To communicate, these AI projects tell us, nothing needs to be intended or meant by anyone; there just needs to be probabilities. The newly generated faces or paragraphs derived from the existing datasets of faces and texts that; at some point no additional examples will be required to train the models. There is no reason to think there is anything special about your face or the sentences you wrote. They may have a certain percentage match with what the model would have come up with, or they may fall short. But it is just another probable face, another plausible piece of writing, or not. The world, or the model of it, is already essentially complete without it.

In the past few columns, I wrote a lot about how predictive analytics prescribe identity or constitute subjectivity — how algorithmic recommendation tries to posit who we are and shape us in terms of its capabilities. Those systems work to make living people into “fakes.”  The generative AI projects do something like the inverse: They make an identity from scratch and posit it as sufficiently real. It suggests that whole selves could be like the nonexistent faces — they could appear fresh, without a lived history of choices and experiences, simply generated from data sets, training code, and model weights.
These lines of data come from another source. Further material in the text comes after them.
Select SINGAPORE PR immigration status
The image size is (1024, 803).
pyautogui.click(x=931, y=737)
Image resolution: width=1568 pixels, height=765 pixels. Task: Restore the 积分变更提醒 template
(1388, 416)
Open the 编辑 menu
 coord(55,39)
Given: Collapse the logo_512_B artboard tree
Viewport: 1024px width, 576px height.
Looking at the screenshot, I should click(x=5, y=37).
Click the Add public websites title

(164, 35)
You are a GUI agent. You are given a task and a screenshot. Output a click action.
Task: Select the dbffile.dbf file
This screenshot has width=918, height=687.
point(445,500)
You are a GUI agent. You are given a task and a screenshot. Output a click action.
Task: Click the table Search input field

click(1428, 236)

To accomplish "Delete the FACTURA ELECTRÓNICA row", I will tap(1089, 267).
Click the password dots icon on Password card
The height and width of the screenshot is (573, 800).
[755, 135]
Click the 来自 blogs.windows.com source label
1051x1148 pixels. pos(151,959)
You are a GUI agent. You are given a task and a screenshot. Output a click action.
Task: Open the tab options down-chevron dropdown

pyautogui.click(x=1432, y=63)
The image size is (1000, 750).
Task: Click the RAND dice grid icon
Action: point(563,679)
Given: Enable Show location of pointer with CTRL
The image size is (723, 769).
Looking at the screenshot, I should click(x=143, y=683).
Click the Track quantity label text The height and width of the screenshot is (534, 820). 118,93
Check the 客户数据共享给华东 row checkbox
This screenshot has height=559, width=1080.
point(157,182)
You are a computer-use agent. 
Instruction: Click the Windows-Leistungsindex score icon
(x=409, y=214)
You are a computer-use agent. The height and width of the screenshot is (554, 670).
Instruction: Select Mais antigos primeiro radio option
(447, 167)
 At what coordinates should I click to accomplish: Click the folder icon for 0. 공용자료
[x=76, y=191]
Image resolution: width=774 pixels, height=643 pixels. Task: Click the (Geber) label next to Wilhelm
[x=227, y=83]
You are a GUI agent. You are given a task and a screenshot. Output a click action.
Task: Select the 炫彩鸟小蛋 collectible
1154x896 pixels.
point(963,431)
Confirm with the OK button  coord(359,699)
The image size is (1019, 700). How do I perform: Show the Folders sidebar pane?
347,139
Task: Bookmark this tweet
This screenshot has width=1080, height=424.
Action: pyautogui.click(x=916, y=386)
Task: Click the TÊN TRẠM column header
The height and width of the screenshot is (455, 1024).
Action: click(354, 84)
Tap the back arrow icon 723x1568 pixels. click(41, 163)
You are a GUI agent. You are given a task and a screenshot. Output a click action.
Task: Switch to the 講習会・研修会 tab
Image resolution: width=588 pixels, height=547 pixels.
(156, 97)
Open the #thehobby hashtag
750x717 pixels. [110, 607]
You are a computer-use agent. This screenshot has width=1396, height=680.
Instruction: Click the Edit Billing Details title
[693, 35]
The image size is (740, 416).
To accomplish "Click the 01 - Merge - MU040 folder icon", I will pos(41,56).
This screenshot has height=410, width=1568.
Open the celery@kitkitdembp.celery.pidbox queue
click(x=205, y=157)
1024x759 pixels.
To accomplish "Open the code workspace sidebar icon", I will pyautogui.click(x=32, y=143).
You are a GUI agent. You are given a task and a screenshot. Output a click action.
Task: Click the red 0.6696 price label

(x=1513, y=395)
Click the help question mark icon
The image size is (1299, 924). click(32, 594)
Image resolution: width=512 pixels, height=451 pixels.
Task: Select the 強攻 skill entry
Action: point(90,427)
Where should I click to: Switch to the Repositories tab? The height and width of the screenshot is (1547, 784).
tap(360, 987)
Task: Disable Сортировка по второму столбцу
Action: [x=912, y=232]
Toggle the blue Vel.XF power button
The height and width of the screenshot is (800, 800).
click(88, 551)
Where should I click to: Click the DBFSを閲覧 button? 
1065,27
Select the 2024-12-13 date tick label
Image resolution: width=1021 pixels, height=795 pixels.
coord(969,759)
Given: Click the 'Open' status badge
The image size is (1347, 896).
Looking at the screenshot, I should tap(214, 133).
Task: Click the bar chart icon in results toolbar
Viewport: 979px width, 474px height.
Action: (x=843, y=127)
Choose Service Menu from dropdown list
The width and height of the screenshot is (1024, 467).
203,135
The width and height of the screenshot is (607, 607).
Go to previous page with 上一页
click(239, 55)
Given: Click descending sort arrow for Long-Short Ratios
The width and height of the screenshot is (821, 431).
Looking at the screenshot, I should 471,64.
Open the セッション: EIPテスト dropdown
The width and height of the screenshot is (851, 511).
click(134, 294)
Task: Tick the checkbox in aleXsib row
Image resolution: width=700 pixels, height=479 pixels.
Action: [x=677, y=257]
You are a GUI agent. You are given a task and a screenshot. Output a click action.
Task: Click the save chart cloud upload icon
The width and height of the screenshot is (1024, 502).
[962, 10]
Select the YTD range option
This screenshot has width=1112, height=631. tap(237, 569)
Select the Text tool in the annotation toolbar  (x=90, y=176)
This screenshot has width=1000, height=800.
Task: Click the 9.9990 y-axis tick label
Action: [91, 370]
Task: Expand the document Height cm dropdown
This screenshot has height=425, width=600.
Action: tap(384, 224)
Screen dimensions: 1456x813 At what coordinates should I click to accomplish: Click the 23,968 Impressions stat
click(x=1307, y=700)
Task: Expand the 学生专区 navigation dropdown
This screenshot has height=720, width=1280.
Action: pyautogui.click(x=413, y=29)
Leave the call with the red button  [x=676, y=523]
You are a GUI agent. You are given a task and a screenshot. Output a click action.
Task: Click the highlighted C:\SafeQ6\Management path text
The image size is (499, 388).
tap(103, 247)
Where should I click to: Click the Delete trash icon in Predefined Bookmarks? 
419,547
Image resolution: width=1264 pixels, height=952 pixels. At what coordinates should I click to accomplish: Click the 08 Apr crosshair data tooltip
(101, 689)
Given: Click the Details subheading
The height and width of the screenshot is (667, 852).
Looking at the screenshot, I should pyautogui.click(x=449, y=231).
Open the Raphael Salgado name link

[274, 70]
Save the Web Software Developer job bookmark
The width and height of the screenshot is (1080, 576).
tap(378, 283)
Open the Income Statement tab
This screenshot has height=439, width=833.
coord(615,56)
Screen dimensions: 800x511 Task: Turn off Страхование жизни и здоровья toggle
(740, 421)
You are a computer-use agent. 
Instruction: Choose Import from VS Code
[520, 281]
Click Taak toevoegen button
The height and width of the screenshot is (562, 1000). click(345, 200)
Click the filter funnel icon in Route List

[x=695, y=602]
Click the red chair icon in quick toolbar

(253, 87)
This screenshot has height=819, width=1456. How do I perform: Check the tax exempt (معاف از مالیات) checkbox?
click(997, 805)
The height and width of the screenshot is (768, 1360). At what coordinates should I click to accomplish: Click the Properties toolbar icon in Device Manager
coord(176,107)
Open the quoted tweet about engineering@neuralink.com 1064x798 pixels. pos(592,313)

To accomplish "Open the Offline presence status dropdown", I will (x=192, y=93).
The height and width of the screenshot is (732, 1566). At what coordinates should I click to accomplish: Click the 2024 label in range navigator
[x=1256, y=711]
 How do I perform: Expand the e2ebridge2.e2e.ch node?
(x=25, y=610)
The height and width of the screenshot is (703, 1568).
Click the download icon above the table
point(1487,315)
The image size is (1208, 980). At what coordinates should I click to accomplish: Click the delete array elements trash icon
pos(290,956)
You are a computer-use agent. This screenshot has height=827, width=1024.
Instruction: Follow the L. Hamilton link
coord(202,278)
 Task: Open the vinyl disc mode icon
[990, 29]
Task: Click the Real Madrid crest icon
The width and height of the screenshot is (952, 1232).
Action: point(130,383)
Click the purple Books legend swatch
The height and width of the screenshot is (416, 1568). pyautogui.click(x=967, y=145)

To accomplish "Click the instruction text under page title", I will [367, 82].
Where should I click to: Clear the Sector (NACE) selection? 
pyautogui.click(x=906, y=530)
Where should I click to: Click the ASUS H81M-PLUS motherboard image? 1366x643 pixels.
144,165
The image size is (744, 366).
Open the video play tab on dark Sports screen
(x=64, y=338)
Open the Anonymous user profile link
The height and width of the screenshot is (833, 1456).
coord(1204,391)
The self, rather than being something essential or evolving, could come to seem probabilistic — reconstituted moment by moment, with no clear causal links between each iteration, just like how the OpenAI model treats words when it generates its sentences. Rather than fashioning a self through agency and intention, through trying to make things happen, a self could be understood as fully structured, not by society so much as the data collected about it. Such a self would be both merely probable and fully real at the same time. The self and its simulation would merge.

That seems like the state of selfhood under conditions of algorithmic control. All day everyday, as we encounter the various algorithmic systems that populate our feeds and program the ads we see and so on, our identity is calculated and deployed based on the requirements of the system, our attributes generated on the spot like Dungeons & Dragons characters. We are constituted as a set of probabilities and valued accordingly; then when the encounter is over, that single-serving identity is discarded.

Whatever happens in those confrontations feeds opaquely into the calculations for reconstituting identity the next time, which could be any sort of situation in which someone want to judge or nudge you. They will be able to roll the dice and see what sort of person you are. The continuity that once seemed to underwrite the self can be cast aside. What we’ve done will only vaguely filter into who we become. Our experiences will accumulate only to disintegrate in larger pools of data, training models for other moments and other selves.